Search the data below for the line containing "You are a computer-use", then please set down that line and all remaining ones exactly as written.
GIVEN DATA below:
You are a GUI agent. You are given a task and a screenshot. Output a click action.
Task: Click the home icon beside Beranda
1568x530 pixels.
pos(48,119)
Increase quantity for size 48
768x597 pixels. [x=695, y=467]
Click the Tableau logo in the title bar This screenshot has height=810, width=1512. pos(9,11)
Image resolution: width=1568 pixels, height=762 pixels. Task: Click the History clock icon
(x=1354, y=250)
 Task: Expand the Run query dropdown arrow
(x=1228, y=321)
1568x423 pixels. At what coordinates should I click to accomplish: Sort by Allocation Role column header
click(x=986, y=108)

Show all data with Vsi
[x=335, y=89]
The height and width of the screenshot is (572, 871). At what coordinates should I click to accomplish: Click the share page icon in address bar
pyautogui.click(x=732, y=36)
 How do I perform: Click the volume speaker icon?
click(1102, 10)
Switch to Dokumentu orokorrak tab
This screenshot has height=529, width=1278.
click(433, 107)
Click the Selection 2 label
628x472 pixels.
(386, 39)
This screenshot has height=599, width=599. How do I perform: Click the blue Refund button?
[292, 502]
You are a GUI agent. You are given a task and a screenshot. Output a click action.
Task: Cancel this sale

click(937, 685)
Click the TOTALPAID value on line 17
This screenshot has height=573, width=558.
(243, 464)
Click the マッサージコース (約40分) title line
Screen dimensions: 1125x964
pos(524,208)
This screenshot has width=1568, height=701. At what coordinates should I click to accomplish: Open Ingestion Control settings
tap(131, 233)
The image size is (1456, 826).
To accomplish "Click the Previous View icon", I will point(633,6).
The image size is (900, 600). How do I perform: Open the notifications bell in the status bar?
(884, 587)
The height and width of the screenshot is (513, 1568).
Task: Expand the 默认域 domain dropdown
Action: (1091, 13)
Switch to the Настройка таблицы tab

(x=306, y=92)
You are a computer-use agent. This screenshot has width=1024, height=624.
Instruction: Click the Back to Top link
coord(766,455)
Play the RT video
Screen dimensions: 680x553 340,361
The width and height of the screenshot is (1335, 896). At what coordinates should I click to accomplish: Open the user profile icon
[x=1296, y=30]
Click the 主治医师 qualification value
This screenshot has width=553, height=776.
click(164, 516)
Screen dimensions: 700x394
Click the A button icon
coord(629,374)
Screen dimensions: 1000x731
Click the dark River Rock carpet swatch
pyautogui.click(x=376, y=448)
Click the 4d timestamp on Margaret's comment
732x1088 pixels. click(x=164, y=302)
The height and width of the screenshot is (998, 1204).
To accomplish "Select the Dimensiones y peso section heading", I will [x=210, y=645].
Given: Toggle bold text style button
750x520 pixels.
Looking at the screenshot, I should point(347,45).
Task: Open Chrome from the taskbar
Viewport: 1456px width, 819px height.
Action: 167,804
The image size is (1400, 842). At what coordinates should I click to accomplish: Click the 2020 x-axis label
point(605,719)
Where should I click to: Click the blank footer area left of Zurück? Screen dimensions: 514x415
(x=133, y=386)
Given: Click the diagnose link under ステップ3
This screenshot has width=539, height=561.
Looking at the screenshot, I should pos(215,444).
End of GIVEN DATA.
_EXERCISE SOLUTION:_
You are a computer-use agent. This screenshot has width=1024, height=624.
Instruction: Click the Back to Top link
coord(766,455)
Play the RT video
Screen dimensions: 680x553 340,361
The width and height of the screenshot is (1335, 896). At what coordinates should I click to accomplish: Open the user profile icon
[x=1296, y=30]
Click the 主治医师 qualification value
This screenshot has width=553, height=776.
click(164, 516)
Screen dimensions: 700x394
Click the A button icon
coord(629,374)
Screen dimensions: 1000x731
Click the dark River Rock carpet swatch
pyautogui.click(x=376, y=448)
Click the 4d timestamp on Margaret's comment
732x1088 pixels. click(x=164, y=302)
The height and width of the screenshot is (998, 1204).
To accomplish "Select the Dimensiones y peso section heading", I will [x=210, y=645].
Given: Toggle bold text style button
750x520 pixels.
Looking at the screenshot, I should point(347,45).
Task: Open Chrome from the taskbar
Viewport: 1456px width, 819px height.
Action: 167,804
The image size is (1400, 842). At what coordinates should I click to accomplish: Click the 2020 x-axis label
point(605,719)
Where should I click to: Click the blank footer area left of Zurück? Screen dimensions: 514x415
(x=133, y=386)
Given: Click the diagnose link under ステップ3
This screenshot has width=539, height=561.
Looking at the screenshot, I should pos(215,444).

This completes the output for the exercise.